Lisa Nicelli (Brandmeier’s wife) and Sunset Trust bought the house from its builder in 2007 for $4.46 million in October 2007, according to the Cook County Recorder of Deeds. Sunset Trust was also the 1997 buyer of a mansion in Malibu, California, that the couple sold in December.
Without comment from Brandmeier or his real-state agent, I can’t say what improvements the sellers have made to the house to merit asking 32 percent more than they paid for it five years ago. The latest S&P/Case-Shiller home-price data, released Tuesday, shows that Chicago-area home values in February 2012 were 35.3 percent below where they were in October 2007, when the Brandmeiers bought the home. (See below for more on the Case-Shiller Index) The couple’s December sale in Malibu got about half of what they initially wanted for that home.
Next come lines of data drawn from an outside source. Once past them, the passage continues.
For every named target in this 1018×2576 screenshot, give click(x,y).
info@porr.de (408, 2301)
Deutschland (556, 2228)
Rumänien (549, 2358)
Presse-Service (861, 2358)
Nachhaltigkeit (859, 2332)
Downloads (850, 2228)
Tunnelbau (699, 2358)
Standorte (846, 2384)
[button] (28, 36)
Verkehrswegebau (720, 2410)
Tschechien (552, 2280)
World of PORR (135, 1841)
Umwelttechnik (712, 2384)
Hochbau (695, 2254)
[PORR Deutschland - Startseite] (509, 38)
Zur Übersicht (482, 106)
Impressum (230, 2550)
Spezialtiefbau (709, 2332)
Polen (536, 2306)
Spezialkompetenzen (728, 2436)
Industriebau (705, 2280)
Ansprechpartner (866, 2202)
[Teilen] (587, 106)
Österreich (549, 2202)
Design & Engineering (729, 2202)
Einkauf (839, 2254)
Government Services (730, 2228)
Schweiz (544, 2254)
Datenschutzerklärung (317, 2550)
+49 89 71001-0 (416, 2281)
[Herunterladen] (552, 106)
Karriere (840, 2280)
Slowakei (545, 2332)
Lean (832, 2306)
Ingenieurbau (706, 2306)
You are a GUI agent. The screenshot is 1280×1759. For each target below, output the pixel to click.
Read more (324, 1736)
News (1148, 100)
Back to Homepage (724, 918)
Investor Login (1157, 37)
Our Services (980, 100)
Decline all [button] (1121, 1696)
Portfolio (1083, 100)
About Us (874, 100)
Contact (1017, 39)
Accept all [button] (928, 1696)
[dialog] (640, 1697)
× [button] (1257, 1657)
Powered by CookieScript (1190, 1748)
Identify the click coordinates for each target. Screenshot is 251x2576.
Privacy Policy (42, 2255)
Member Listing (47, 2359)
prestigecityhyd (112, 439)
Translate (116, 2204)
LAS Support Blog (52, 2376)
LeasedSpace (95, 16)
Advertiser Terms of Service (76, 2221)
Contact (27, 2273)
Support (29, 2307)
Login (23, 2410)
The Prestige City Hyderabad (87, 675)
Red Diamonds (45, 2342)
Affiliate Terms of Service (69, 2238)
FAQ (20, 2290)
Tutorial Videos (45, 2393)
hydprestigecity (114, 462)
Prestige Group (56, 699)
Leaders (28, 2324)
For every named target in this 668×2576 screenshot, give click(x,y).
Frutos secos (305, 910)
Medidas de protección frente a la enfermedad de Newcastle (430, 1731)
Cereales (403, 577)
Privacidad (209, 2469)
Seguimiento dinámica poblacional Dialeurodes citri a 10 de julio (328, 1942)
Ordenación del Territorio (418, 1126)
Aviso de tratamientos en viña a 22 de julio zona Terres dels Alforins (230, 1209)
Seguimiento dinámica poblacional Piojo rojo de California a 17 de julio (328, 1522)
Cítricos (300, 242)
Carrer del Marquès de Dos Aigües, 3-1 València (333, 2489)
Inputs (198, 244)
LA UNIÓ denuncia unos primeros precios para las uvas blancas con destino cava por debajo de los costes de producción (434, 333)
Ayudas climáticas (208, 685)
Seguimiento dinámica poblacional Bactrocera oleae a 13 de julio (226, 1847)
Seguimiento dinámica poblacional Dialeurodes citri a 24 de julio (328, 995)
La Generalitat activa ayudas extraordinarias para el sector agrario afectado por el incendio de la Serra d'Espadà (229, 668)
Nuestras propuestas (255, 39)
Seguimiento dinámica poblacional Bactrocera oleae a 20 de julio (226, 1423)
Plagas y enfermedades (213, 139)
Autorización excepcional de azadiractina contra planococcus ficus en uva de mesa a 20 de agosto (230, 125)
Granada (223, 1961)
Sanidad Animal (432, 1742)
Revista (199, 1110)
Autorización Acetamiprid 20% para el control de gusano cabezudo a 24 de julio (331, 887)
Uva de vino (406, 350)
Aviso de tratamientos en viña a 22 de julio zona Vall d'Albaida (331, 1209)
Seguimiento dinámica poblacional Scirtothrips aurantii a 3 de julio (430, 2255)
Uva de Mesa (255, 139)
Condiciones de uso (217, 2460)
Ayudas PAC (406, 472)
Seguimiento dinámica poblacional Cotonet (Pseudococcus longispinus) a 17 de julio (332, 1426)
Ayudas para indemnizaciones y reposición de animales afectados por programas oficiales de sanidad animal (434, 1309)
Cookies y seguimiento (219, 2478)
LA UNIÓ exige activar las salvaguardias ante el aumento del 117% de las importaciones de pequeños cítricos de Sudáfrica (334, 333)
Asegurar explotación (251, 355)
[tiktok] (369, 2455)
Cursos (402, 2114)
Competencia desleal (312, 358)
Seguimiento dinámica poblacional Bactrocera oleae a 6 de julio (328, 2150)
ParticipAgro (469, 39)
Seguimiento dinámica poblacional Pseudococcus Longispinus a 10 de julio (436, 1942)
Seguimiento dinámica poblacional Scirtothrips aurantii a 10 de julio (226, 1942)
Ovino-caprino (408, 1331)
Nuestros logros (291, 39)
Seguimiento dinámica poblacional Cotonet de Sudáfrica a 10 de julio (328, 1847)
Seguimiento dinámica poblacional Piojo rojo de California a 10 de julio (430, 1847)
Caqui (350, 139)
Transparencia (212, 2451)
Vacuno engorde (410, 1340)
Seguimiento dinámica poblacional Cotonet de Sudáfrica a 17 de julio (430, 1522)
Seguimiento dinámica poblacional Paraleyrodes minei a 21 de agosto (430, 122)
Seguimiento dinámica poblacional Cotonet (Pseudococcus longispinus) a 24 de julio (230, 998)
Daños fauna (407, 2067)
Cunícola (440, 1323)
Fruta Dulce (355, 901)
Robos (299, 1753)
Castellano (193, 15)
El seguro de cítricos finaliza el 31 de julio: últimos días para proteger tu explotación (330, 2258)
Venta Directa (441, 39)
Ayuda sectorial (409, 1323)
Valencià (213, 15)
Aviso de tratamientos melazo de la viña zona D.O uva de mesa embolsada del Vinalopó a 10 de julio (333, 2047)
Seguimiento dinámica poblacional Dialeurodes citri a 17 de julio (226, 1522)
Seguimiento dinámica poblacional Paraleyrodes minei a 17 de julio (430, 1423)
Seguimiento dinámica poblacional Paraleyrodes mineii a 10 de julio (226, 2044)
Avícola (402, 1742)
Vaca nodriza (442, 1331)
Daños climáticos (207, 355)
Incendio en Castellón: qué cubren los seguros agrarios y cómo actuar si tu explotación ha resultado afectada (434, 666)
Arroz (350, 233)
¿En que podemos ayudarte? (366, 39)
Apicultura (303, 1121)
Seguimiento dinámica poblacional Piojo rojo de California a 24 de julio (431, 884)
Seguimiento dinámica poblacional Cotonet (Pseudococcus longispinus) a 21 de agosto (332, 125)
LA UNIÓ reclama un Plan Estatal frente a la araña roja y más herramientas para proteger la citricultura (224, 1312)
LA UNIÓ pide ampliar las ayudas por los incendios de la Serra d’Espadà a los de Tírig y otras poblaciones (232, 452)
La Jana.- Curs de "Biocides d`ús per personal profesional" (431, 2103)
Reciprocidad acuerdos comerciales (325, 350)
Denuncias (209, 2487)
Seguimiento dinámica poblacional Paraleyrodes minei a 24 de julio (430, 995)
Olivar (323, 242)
Another celebrity property, the former home of Rosie O’Donnell in Lake View, is more in line with the experience of most Chicago home sellers these days. O’Donnell’s house closed at $2,102,750 on April 4, a 7.6 percent loss from her September purchase price of $2.25 million.
O’Donnell is not alone in selling at a loss: Zillow reports this morning that 50.1 percent of all Chicago-area homes sold for a loss in March—although, of course, most properties weren’t on the market just six months after their purchase.
In several outlying towns, including Aurora, Carpentersville, Prospect Heights, and South Holland, the sold-at-a-loss figure soared past 70 percent, according to Zillow. The figure was highest in Huntley, where Zillow reports that 89 percent of the homes sold—24 out of 27—went at a loss.
More on Case-Shiller: From the peak, September 2006, to the data released yesterday for February 2012, Chicago-area prices are down 37.8 percent—their lowest level since June 2000. They are down 7 percent from February 2011, and down 2.6 percent from last month.
The news was even bleaker for condos. From their peak in July 2006, condo prices were down 45.3 percent in February, taking them to October 1999 levels. From February 2011, they are down 10 percent, and from January 2012, down 2.5 percent.
Chicago was one of nine major U.S. cities to hit new lows, according to Case-Shiller. The others were Atlanta, Charlotte, Cleveland, Las Vegas, New York, Portland, Seattle, and Tampa. Only two cities saw bigger year-to-year price declines than Chicago: Atlanta’s home prices dropped by 17.3 percent from February 2011 to February 2012, and in Las Vegas, the drop was 8.5 percent.